Éducation thérapeutique (ETP) et maladies chroniques

Les maladies chroniques représentent un défi majeur pour le système de santé, tant en termes de prise en charge que de coûts. Dans ce contexte, l’Éducation Thérapeutique du Patient (ETP) émerge comme un outil souvent sous-estimé mais d’une efficacité prouvée.

Près de 20 millions de Français vivent aujourd’hui avec une maladie chronique[1]. Diabète, BPCO, insuffisance cardiaque ou encore maladies auto-immunes… Ces pathologies de longue durée mobilisent une part croissante des ressources de santé. Elles représentent à elles seules 60 % des dépenses de l’Assurance maladie[2]. Pourtant, un outil reconnu pour son efficacité reste largement sous-exploité : l’ETP.

Définie par le Code de la santé publique (art. L1161-1 à L1161-6), l’ETP ne se limite pas à transmettre des informations médicales. Elle vise à aider les patients à mieux comprendre leur maladie, à prendre part activement à leur traitement et à adopter des comportements favorables à leur santé. Un changement de posture majeur, encore trop peu intégré dans les parcours de soins.

Un potentiel sous-utilisé

Depuis 2010, hôpitaux, maisons de santé et associations peuvent mettre en place des programmes d’ETP, sur la base d’un cahier des charges validé par les Agences Régionales de Santé (ARS). Pourtant, moins de 10 % des patients chroniques en bénéficient réellement, selon Santé Publique France[1]. En cause : des procédures lourdes, des financements insuffisants, une méconnaissance persistante de l’outil par les professionnels comme par les patients.

C’est d’autant plus regrettable, car l’efficacité de l’ETP est démontrée depuis longtemps. Une synthèse de l’Inserm, en 2014, souligne son impact sur l’observance thérapeutique, la qualité de vie et la réduction des hospitalisations évitables[3]. L’Organisation mondiale de la santé en fait même un pilier essentiel de la prise en charge des maladies chroniques[4].

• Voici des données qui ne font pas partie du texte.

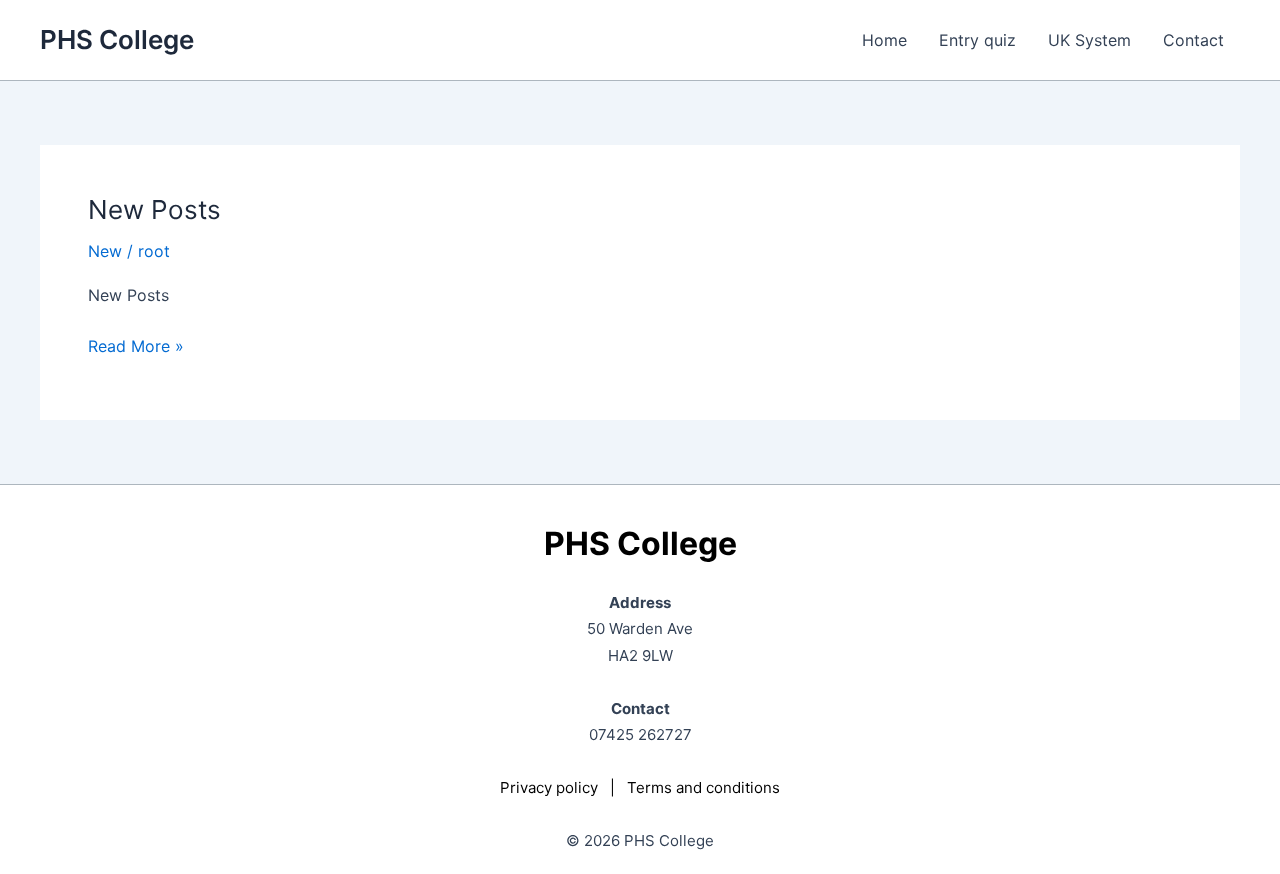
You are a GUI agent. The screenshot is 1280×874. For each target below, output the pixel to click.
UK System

Le rôle clé des patients experts

Dans les territoires, des initiatives locales prouvent que l’ETP fonctionne. À Lyon, le programme Ariane, qui accompagne des adolescents malades dans leur passage à l’âge adulte, a permis de diminuer les hospitalisations imprévues[5]. À Aix-en-Provence, Catherine Guille incarne l’engagement de ces patients qui transmettent leur expérience pour aider les autres. Bénévole au sein de l’Association Française des Diabétiques d’Aix – Pays de Provence, Catherine est patiente experte certifiée en ETP. Elle anime des ateliers avec d’autres personnes touchées par le diabète. « L’ETP ne se substitue pas au traitement. Mais elle transforme le rapport à la maladie. Le patient n’est plus un simple receveur d’ordres médicaux, il devient acteur », explique-t-elle[6].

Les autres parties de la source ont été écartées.